## Task prompt
Starting at the line holding "Where should I" and finishing at the line holding "Click the green data point marker on chart", transcribe the material exactly, keeping both ends but no pictures.

## Given records
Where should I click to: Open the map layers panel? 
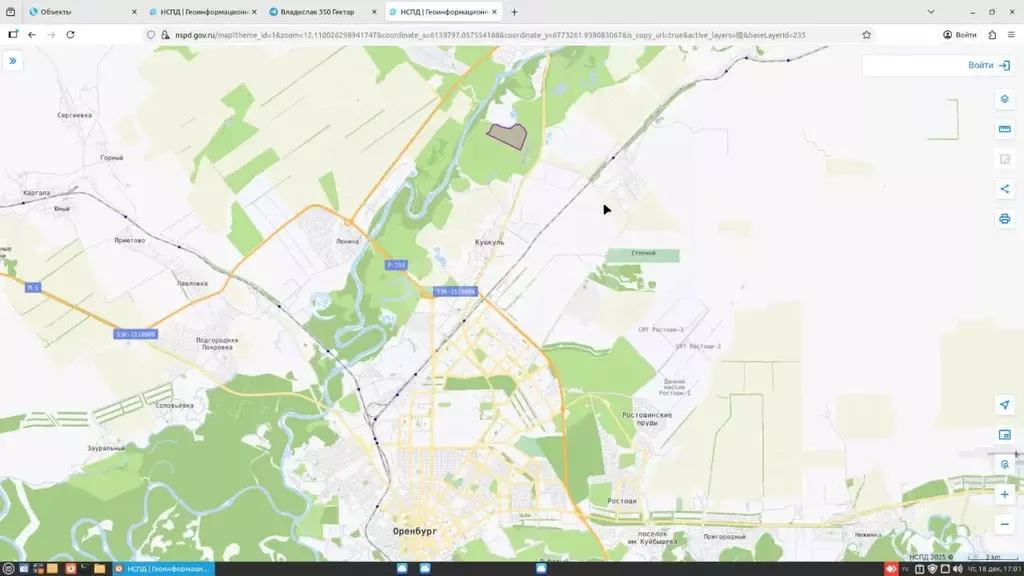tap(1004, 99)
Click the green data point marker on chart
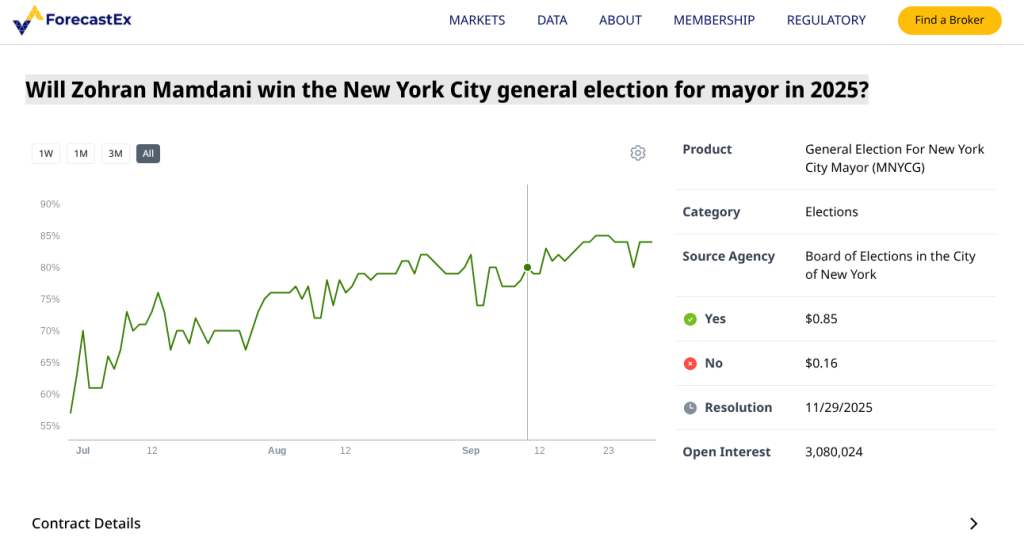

...

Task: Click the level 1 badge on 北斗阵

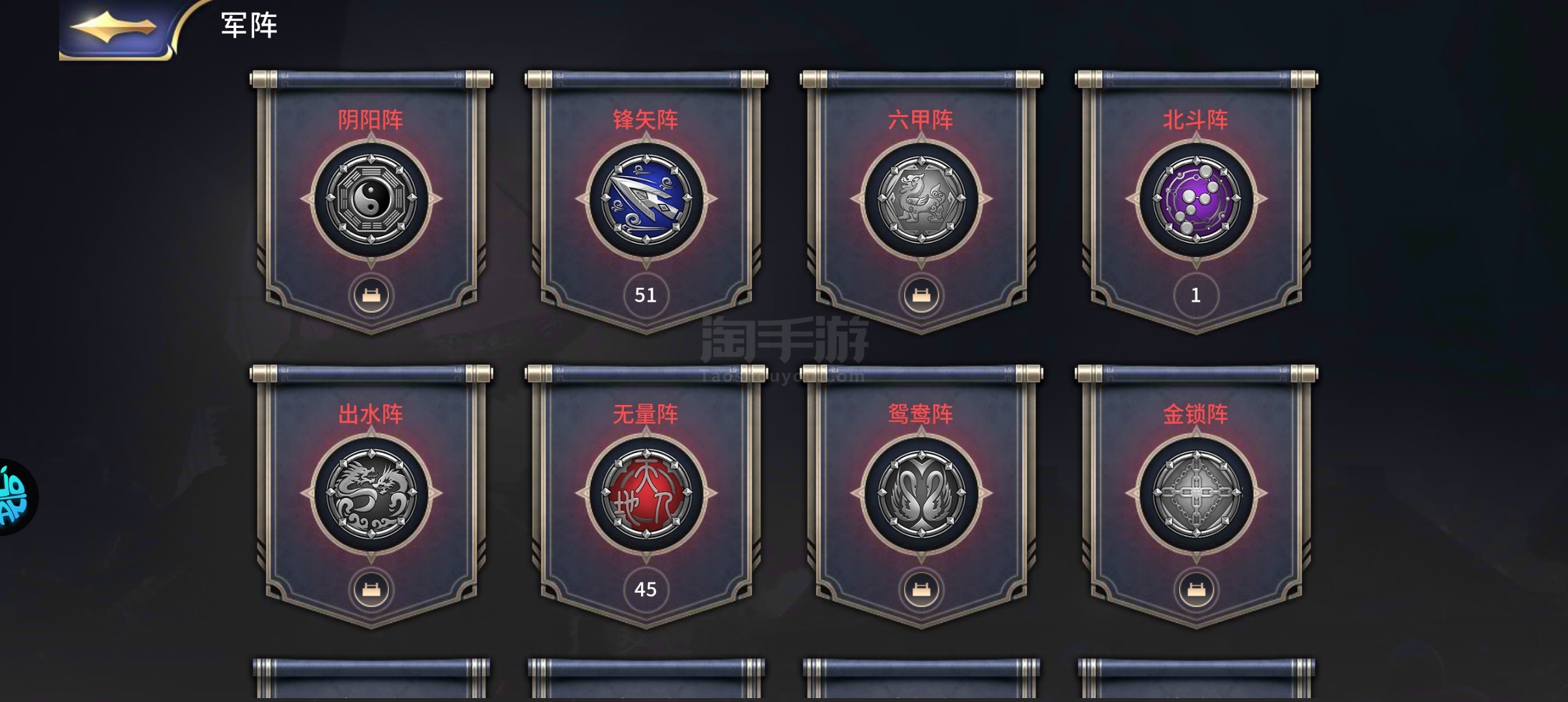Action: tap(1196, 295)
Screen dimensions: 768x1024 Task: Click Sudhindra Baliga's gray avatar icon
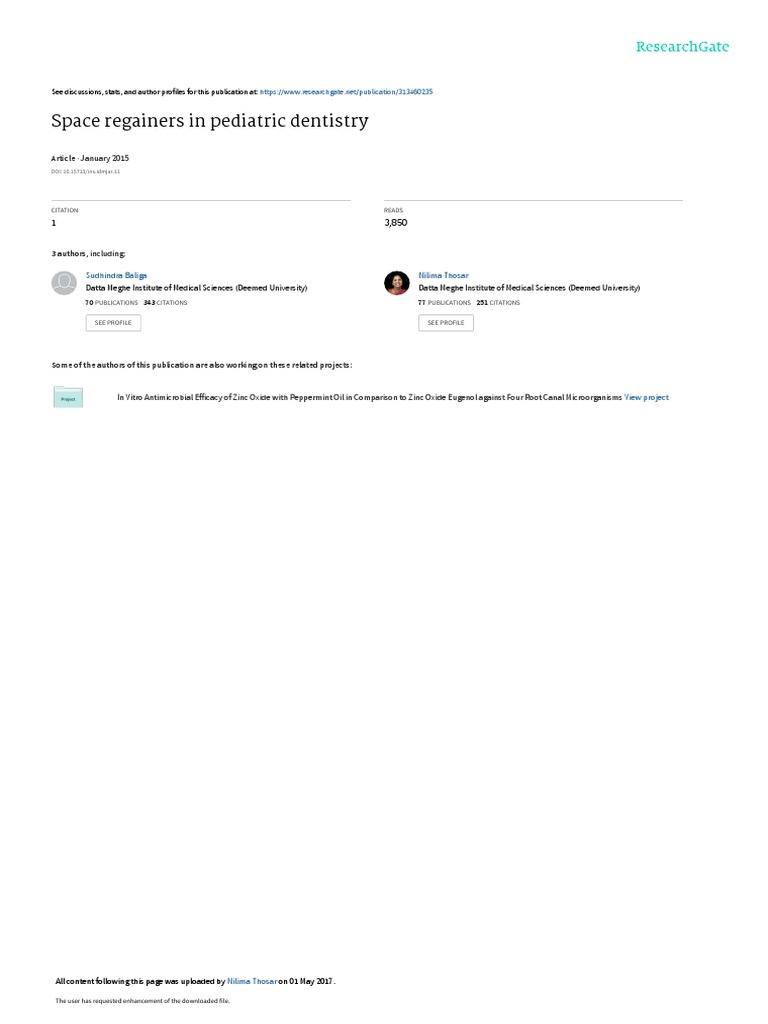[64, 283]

## Task answer
Where should I click to: Open the map layers panel? 
tap(1004, 99)
Click the green data point marker on chart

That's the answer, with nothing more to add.